AIM OF THE TASK:
Starting from the line that holds "noir (392, 1519)", print each remaining line of the entries exactly, ending with the last.

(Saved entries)
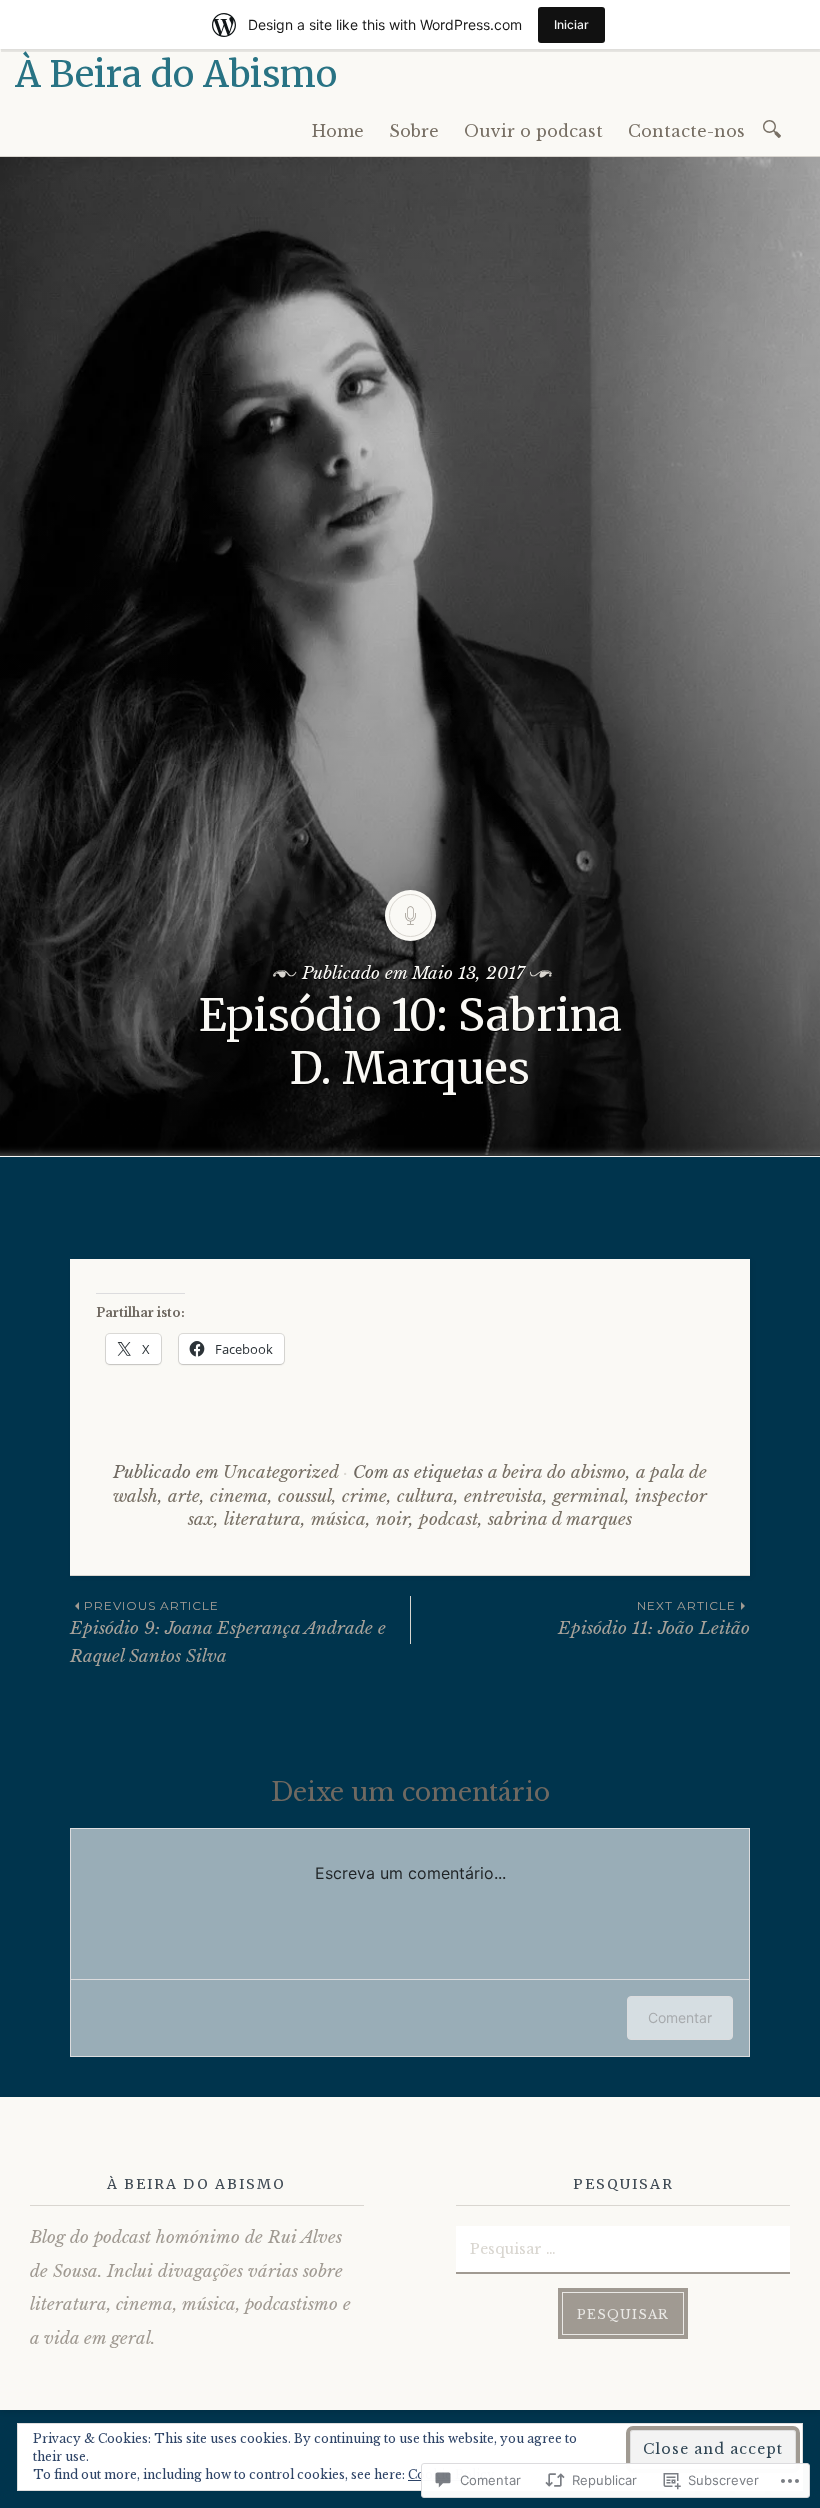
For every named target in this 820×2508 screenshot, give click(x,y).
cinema (239, 1496)
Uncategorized (280, 1472)
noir (392, 1519)
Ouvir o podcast (533, 131)
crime (364, 1496)
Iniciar (571, 24)
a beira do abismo (557, 1472)
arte (184, 1496)
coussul (305, 1496)
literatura (262, 1519)
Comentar (680, 2017)
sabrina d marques (560, 1519)
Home (338, 131)
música (338, 1519)
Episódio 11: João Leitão (654, 1618)
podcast (448, 1519)
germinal (589, 1496)
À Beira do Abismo (176, 74)
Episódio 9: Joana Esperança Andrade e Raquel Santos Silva (228, 1632)
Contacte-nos (686, 131)
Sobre (414, 131)
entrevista (503, 1496)
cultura (425, 1496)
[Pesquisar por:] (775, 127)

YOUR RESPONSE:
noir (392, 1519)
Ouvir o podcast (533, 131)
crime (364, 1496)
Iniciar (571, 24)
a beira do abismo (557, 1472)
arte (184, 1496)
coussul (305, 1496)
literatura (262, 1519)
Comentar (680, 2017)
sabrina d marques (560, 1519)
Home (338, 131)
música (338, 1519)
Episódio 11: João Leitão (654, 1618)
podcast (448, 1519)
germinal (589, 1496)
À Beira do Abismo (176, 74)
Episódio 9: Joana Esperança Andrade e Raquel Santos Silva (228, 1632)
Contacte-nos (686, 131)
Sobre (414, 131)
entrevista (503, 1496)
cultura (425, 1496)
[Pesquisar por:] (775, 127)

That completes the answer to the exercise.